Preheat oven to 180 C / Gas 4. Line a baking tray with a silicone baking mat or parchment.
Put butter, caster sugar, brown sugar, vanilla, bicarbonate of soda and salt in a bowl. Cream together with a mixer until butter clings to sides of bowl and is uniform in colour, about 2 minutes. Mix in eggs 1 at a time, waiting until first is incorporated before adding second. Add 250g flour; mix on low speed until incorporated - the dough will be very soft.
Divide dough roughly in half and transfer one half to a separate bowl. Mix remaining flour into one half, then stir in dark chocolate chips until evenly distributed. Mix cocoa powder into other half, then stir in white chocolate chips until evenly distributed.
Roll a tablespoon of each dough into a ball and tap lightly on counter to create a flat bottom.

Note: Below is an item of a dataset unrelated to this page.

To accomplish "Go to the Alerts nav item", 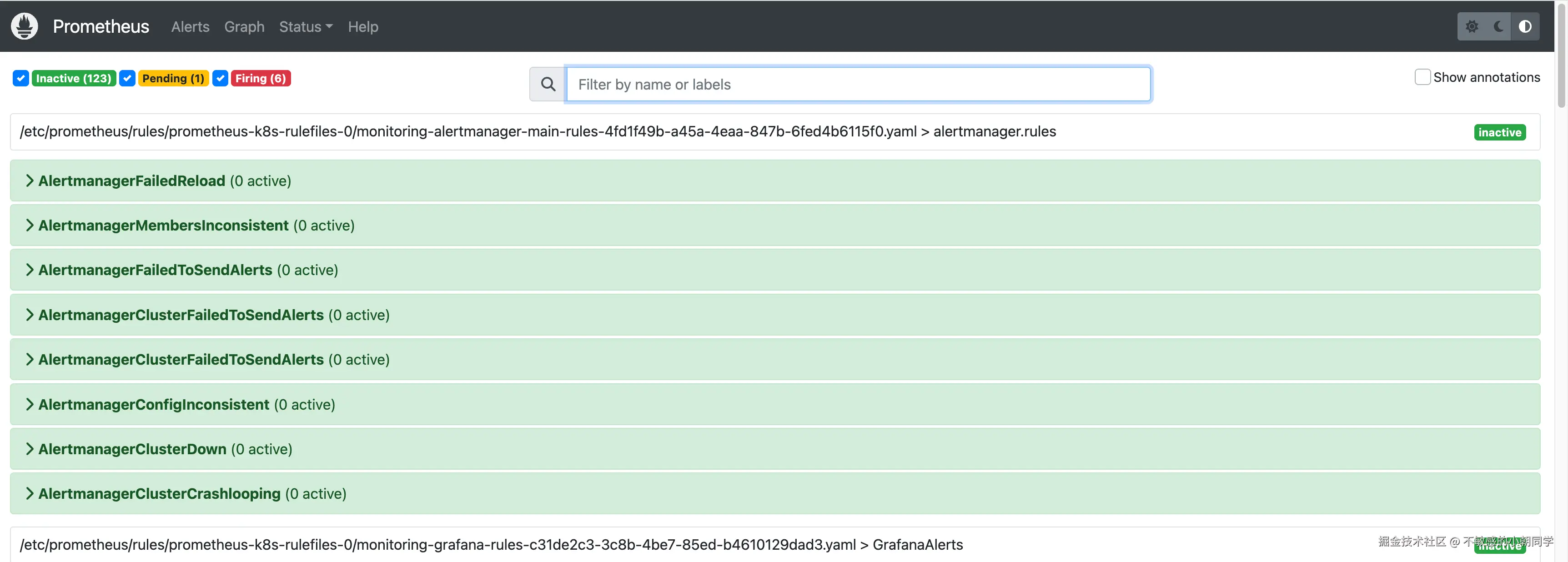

Press flat sides together to form a larger ball, then flatten into a half-dark, half-light disk. Cut disk in half with a knife, cutting perpendicular to dough seam. Flip one half over and then firmly press halves back together. You should have a disk with 4 alternating quarters. Repeat with remaining dough. Transfer to baking sheet, spacing about 5cm apart. Sprinkle with flaky sea salt.
Bake until cookie edges start to turn golden brown, 10 to 12 minutes. Cool on tray for 10 minutes. Transfer to a wire rack to cool completely.